Review: Everyone I Love Is A Stranger to Someone by Annelyse Gelman

 
John McCarthy, PQ Contributing Editor
Everyone I Love Is A Stranger To Someone
Annelyse Gelman
Write Bloody Publishing
Paperback, 80 pages
978-1938912429
http://writebloody.com/shop/products/everyone-i-love-is-a-stranger-to-someone-by-annelyse-gelman/
Encountering a book as self-aware and honest as Annelyse Gelman’s Everyone I Love is a Stranger to Someone is a refreshing reminder we are strangers in a welcoming community of fellow strangers. There is a kind of maelstrom and chaos swirling around us all the time in absolute facts and in our own comforting neuroses.
I’ve been told the Earth is falling into the sun.
I’ve been told I’m a quick learner.
I’ve never stopped anything from becoming ash.
The last three lines in Gelman’s “Ars Poetica” illuminate the core of the book and essence of a poet’s heart—essentially we’re all a little doomed but not alone, we hope. It is a little paradoxical, tragically happy and happily tragic, but it is a universality that connects us when we are feeling alone, wanting to be alone, but needing to be reminded that after this feeling passes, we are not alone. Contained in Gelman’s  collage of beautiful information, we are allowed to peek over the privacy fence of isolation to see that we are in this together.
            Life is possible because we fall in its direction
and/or because we keep our distance.
We are falling. We have no control. It is not an idea we feel comfortable inhabiting all the time, but Gelman guides us in “Metaphor” as we fall, uncontrolled, through a galaxy larger than ourselves.
Our applause reminds us of our nakedness.        
That was magical, we say, to dispel the magic.
Without magic or mystery, we would not exist, but at the same time it is dangerous to acknowledge. In general, admitting an unknown exists is unsettling. We acknowledge the dual, existential crisis as magic, as if to say “I made it magical. I have given this the power to harness that kind of power for myself.” It is a kind of reconciliation we make with ourselves to stay grounded. It takes guts; it takes a big heart; and most of all, it takes an open mind to accept the truth of Gelman’s metaphor.
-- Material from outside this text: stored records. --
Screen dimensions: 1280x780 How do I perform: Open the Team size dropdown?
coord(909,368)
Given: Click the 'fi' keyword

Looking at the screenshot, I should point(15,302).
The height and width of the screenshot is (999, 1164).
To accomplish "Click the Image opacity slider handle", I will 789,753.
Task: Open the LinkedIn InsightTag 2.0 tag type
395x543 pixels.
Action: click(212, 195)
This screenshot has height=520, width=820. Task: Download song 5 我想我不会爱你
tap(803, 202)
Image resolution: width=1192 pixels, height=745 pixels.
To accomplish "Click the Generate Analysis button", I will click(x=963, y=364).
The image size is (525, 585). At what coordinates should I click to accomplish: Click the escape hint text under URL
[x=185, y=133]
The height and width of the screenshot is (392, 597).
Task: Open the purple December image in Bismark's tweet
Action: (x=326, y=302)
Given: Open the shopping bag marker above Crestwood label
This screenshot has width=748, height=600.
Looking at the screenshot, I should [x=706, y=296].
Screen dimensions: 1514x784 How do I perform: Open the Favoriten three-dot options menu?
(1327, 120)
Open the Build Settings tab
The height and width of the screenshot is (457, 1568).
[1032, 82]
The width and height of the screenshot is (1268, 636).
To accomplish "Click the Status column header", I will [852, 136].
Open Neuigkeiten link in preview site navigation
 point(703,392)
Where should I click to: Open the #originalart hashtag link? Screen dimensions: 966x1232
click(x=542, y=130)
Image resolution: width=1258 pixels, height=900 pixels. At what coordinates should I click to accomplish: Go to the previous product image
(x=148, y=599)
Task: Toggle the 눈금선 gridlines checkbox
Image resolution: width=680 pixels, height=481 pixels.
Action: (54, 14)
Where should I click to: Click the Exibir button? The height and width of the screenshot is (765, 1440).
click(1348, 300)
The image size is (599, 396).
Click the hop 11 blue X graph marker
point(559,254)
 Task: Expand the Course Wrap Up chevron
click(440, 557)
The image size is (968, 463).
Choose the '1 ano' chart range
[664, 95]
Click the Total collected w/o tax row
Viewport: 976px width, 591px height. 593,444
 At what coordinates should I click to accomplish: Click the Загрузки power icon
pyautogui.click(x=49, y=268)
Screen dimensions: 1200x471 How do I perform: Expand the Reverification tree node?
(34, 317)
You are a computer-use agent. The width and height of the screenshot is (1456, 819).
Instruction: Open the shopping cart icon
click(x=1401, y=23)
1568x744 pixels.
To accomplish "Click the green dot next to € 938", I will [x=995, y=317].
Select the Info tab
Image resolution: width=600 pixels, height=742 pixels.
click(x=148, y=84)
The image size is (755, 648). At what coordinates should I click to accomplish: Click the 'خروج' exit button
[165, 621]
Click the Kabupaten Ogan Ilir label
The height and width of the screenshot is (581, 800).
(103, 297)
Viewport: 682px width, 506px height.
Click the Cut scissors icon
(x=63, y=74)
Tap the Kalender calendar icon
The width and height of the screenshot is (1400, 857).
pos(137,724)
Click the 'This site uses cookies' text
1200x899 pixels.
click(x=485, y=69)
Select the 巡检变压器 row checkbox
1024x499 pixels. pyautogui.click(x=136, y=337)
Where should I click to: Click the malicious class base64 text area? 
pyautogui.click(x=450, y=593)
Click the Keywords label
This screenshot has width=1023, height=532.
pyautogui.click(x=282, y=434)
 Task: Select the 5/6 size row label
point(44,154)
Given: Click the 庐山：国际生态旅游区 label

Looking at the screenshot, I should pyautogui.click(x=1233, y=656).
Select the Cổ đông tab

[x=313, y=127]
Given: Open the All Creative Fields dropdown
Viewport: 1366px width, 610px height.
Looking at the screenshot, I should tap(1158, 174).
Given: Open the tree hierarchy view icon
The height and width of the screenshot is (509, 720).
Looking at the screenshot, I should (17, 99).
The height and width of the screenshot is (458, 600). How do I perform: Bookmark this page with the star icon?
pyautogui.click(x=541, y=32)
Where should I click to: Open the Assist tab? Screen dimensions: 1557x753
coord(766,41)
Whether or not we decide to applaud or call this life magical, it was the mystery and magic of life before our own lives that allowed us to do such a thing.
Magic reappears in a more specific and dire form of mortality later on in the poem “Fabulist.”
                        Before the diagnosis
            I told my mother I believed in magic. I didn’t.
I believed it was what she needed to hear.
How can we believe in magic when illness and death will invariably consume everything? With that on the table, how are we supposed to understand anyone or be understood by anyone? Gelman repeatedly acknowledges her fear of being misunderstood and suffers from being lonely, which serves her poetry well. The availability of instability in a world where everything can be accessed instantly will alienate the best of us. We need poets like Gelman to constantly remind us of this. In her loneliness and her mother’s fear, she lies to her mother out of the need for truth. This is a redemptive act—we need to give and receive comfort.
Even if Gelman doesn’t believe in magic, there is enough self-awareness and demonstration of fragility in this book to let the readers decide if we want to receive a magical comfort from this poem. It is magic to feel connected, for at least a few seconds, before the wrecking ball crumbles the wall, before the alarm clock wakes us up, before we pass into other worlds.
            We have such trouble letting go. Above the keening
branches, a smoldering of clouds. Even heaven
is not perfect. Even heaven aches to hold the Earth.
Heaven doesn’t want to be alone; even paradise is best when shared. The poem “Hurricane” helps us to pass into other worlds, sometimes within this world—new levels of awareness, acceptance, and most importantly empathy for shared loneliness. This book helps us love strangers. It calls to mind Plato’s idea, “Be kind to everyone you meet, for everyone fights a hard battle.”
Narrative and surrealism at its finest, it avoids the nonsensical blather encountered in some contemporary surrealism by maintaining its relevance, succeeding in bridging the gap between person and loneliness.  Everyone I Love Is A Stranger To Someone has the poignancy and presence of Dean Young and Mary Ruefle and carries as much of a hard-hitting punch of truth. Gelman took a risk being so transparent with her own life in such an accessible way. These words are magic. They are what we need to hear.